• Data supplied
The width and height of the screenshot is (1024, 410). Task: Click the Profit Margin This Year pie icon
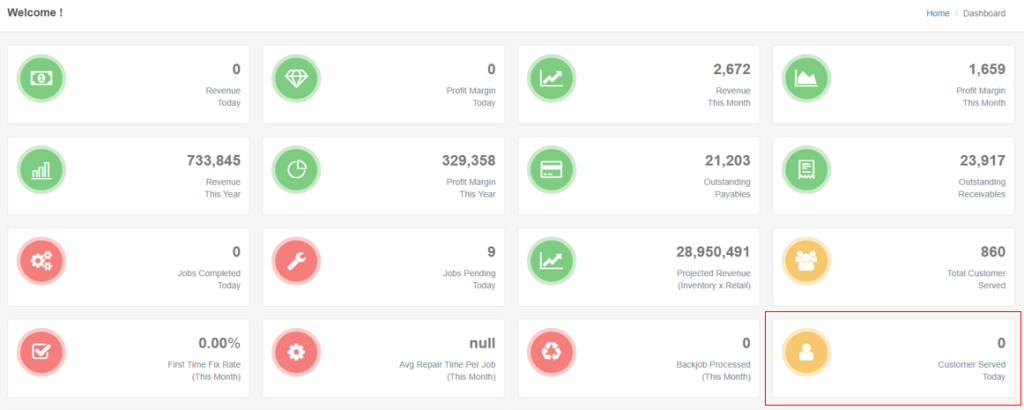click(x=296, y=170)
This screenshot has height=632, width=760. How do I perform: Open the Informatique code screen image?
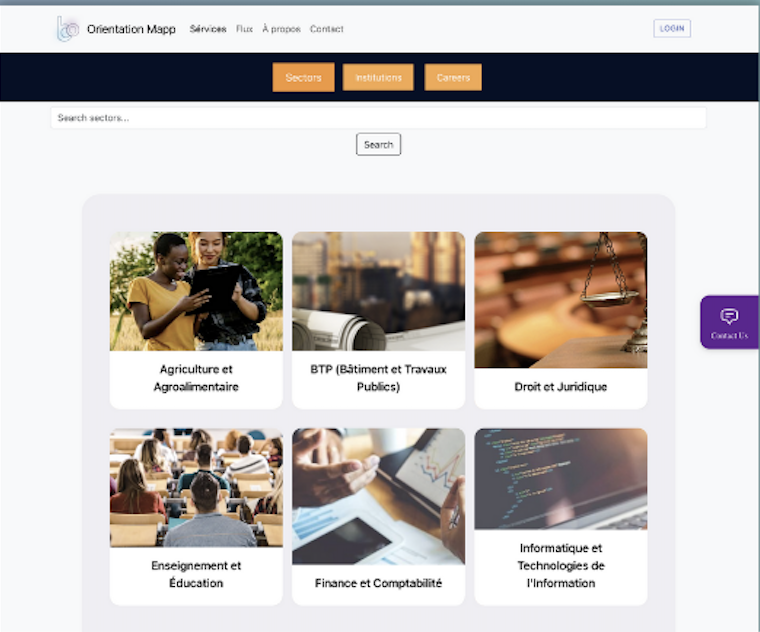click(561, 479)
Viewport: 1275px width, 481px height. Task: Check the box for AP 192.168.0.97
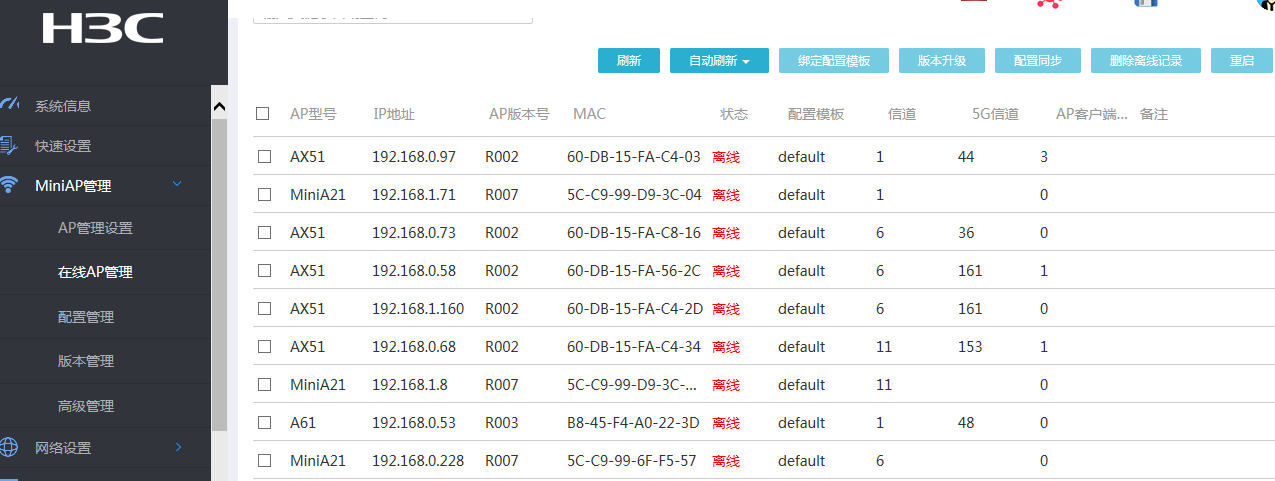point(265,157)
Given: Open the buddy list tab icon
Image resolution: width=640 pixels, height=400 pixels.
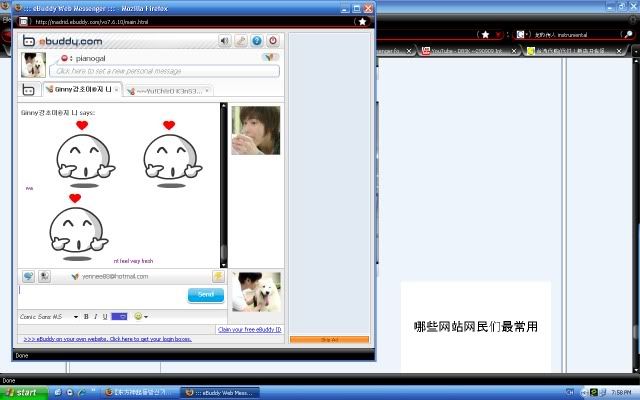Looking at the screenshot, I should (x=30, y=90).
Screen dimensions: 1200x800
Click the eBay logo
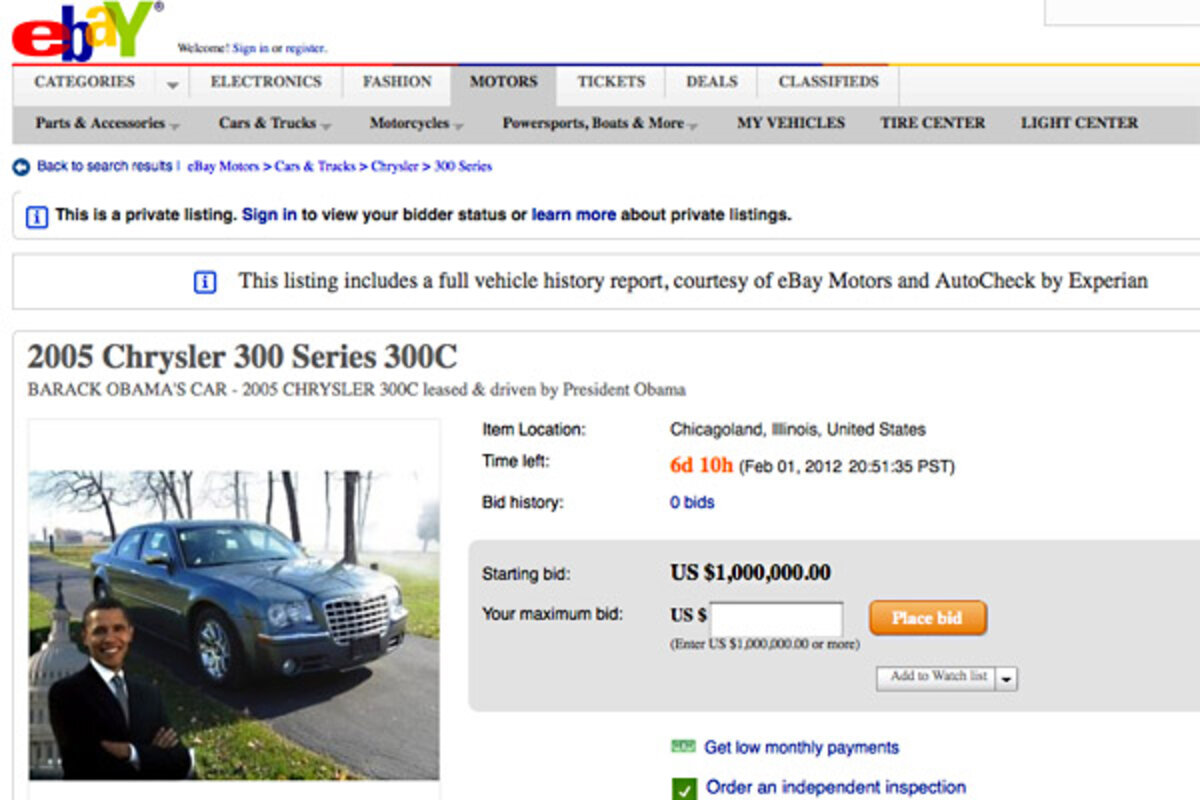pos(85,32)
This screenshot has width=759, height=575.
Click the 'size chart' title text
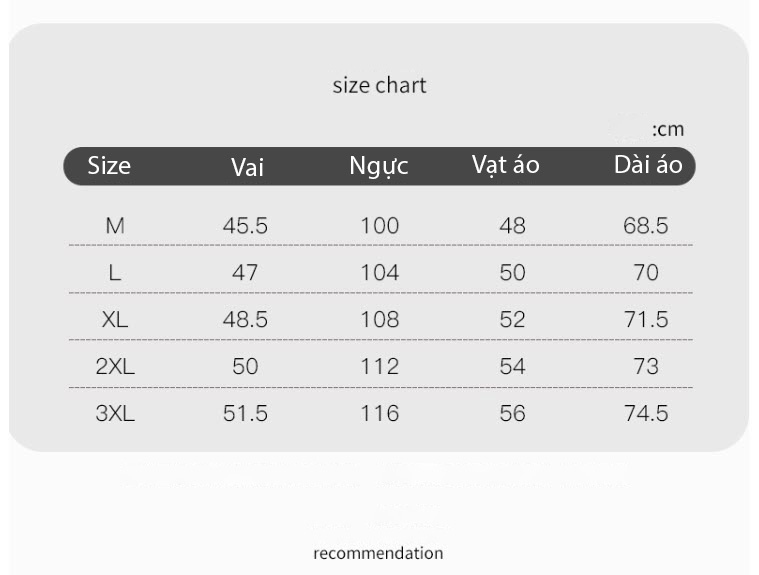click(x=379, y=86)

• Task instructions
Return the complete material exactly as it appears, without images.

• Your solution
The width and height of the screenshot is (1024, 410). Task: Click the Profit Margin This Year pie icon
click(x=296, y=170)
This screenshot has height=632, width=760. How do I perform: Open the Informatique code screen image?
click(561, 479)
Viewport: 1275px width, 481px height. Task: Check the box for AP 192.168.0.97
point(265,157)
Given: Open the buddy list tab icon
Image resolution: width=640 pixels, height=400 pixels.
Looking at the screenshot, I should (x=30, y=90).
Screen dimensions: 1200x800
Click the eBay logo
pos(85,32)
This screenshot has width=759, height=575.
Click the 'size chart' title text
click(x=379, y=86)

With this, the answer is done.